If that was me I'd probably have gone to her house and ended up smacking her in the face.

Yes, that's so much more reasonable than her trimming a tiny bit of hair.

Snippedasababy · 07/01/2023 09:09

Fraaahnces · 07/01/2023 08:58

Time to sit them both down and lose your shit with them both. Establish boundaries and stop caring about who cares about how you look or protecting their precious feelings. You have been a doormat for too long. Grow an iron spine and start saying no to MIL when she shows up. Tell her to call YOU first and ask if it is a good time. Tell her that your kids are YOURS. Cutting hair, piercing ears, etc, without your permission are assault. None of this will be tolerated. If DH wants you to remain his loving wife, then he is going to have to learn the circles of priorities theory (draw it for him) because until he does, you are rapidly losing respect for him. Every time he allows his mother to come between the two of you, the more emasculated you feel he is. He needs to back you up or move back to mummy’s house.

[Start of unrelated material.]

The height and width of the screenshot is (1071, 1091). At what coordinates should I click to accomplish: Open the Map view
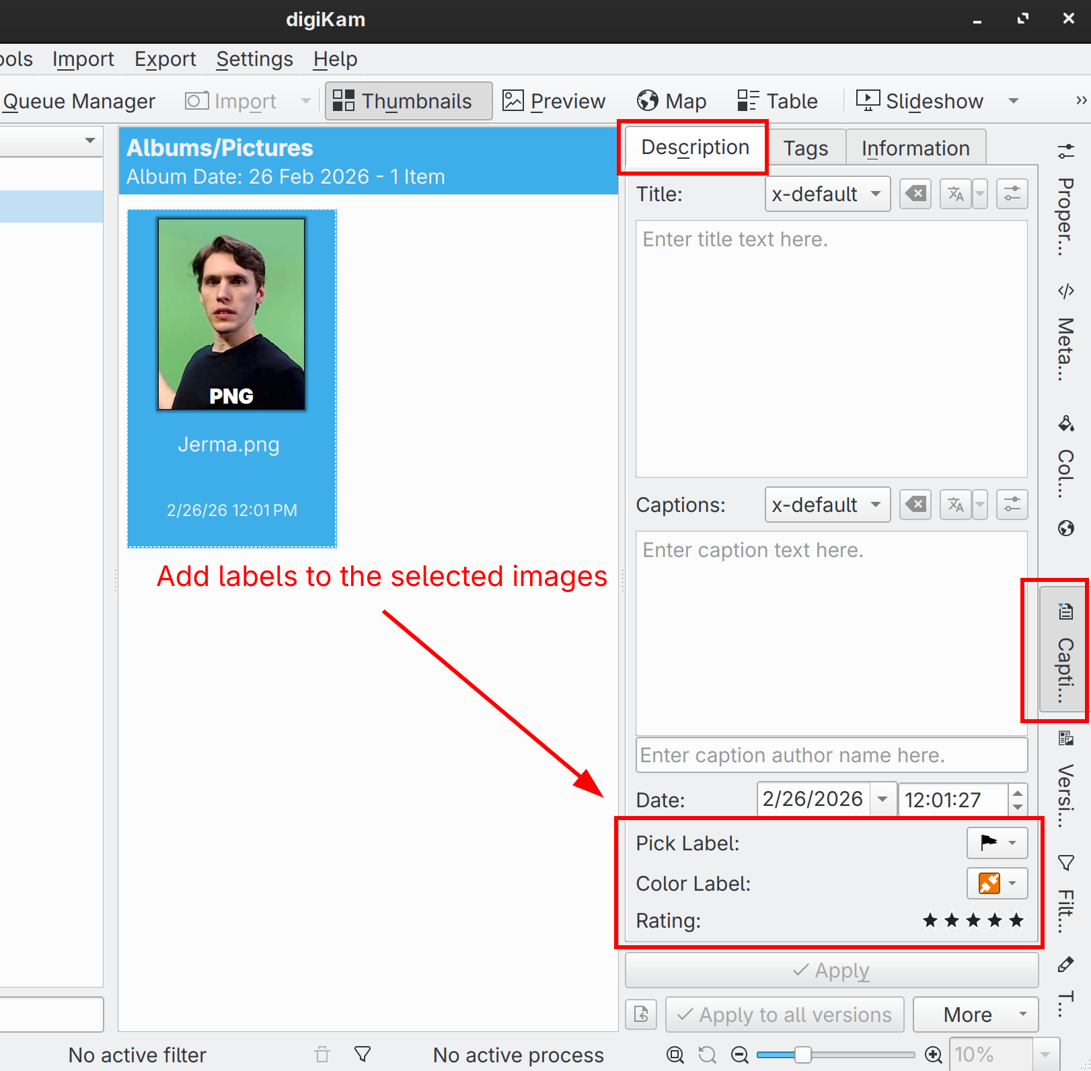(x=671, y=101)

If that happens, you will move with DD to wherever you are happiest.

Wow, you just posted advice that tells op to abuse her husband and her child!

Excellent advice!

theleafandnotthetree · 07/01/2023 09:12

The suggested reactions of some on here to what sound like perfectly normal if mildly annoying family dynamics are actually frightening. I truly hope that if my children end up in significant romantic relationships, that it is with normal, kind, well balanced people who have an expansive notion of love. What is perhaps particularly galling about the OP's stance is that she is seemingly happy to lean on and trust this supposed 'monster-in-law' when it suits her.

EmergencyPoncho · 07/01/2023 09:13

If she'd taken her for her first tatt, then maybe. It's a haircut. She clearly adores your DD, this is no bad thing. Remind her you're her mother and anything like that, should be run past you first.

LIZS · 07/01/2023 09:15

Your reaction is disproportionate. Why are you angry at your dh when it is your mil who has crossed the line and apologised? You can take dd to a hairdresser if you feel it needs doing properly. Presumably you were present in the house at the time , yet you both allowed her sole supervision for long enough that this happened. Are you deflecting your own issues perhaps?

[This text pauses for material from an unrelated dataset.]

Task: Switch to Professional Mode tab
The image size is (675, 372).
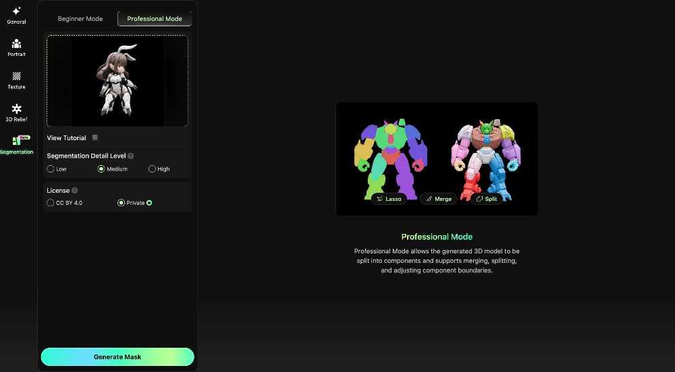Action: (155, 18)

Alexandernevermind · 07/01/2023 09:20

Sorry op but I agree with everyone else here, I think you are being a bit ott. You are absolutely justified in being annoyed, but stopping contact because you don't like her is looking a bit too controlling. My SIL trimmed by dd's fringe once, actually after a haircut. I was livid, obviously, but told her not to do it again and we moved on. If you don't trust her then it'll be no unsupervised contact, but you can't cut her off from her father's family, against his wishes, over annoyances. Remember as pp said, if you split with him she will have as much unsupervised contact as she wants during his 50%.

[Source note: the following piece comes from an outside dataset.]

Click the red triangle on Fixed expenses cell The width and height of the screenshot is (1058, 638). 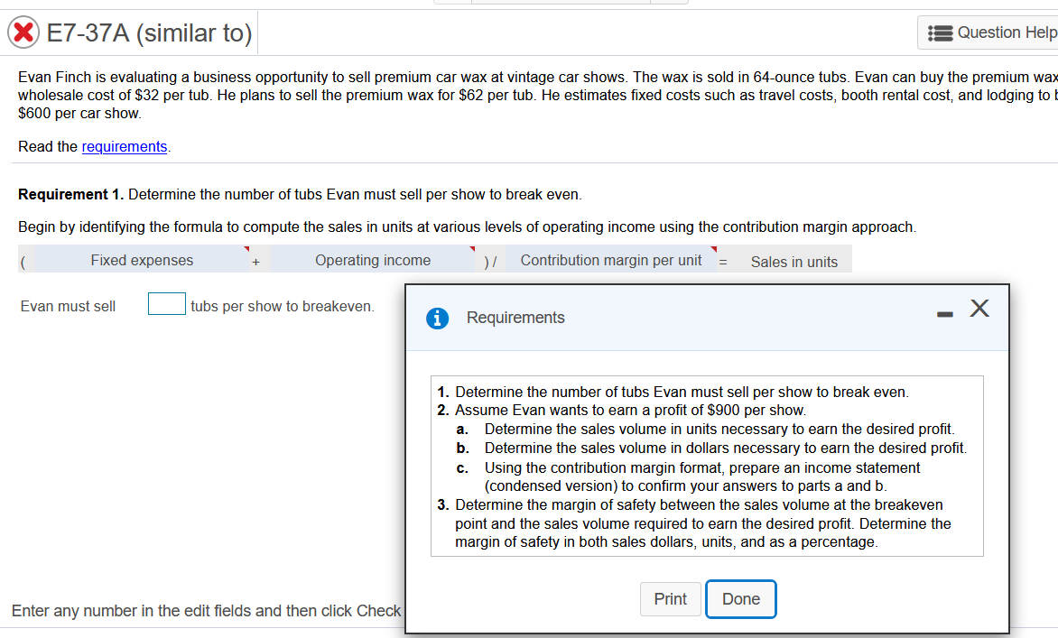(x=246, y=251)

Maytodecember · 07/01/2023 09:24

I think ending yoyr marriage is OTT.
Think forward: Your DH will have the children 50/50 so your MIL will obviously be looking after them a lot if that time. You’ll have no control over that.
If your DH chooses to let his mother cut their hair, change their clothes, fit them out with new shoes, even take them to dental appointments during his time with them there’ll be nothing you can do about that.
Yes your MIL oversteps the mark, I don’t get the “ grandparents want to own the child” thing ( and I’m a grandparent though probably a lazy one)
Strengthen your boundaries. Speak to your MIL on her own, tell her you are DDs mother, not her, you make the decisions on haircuts etc. Should she ever do this again you will stop her seeing your dd. Tell her to call to arrange visits as polite people do. Take control of the situation.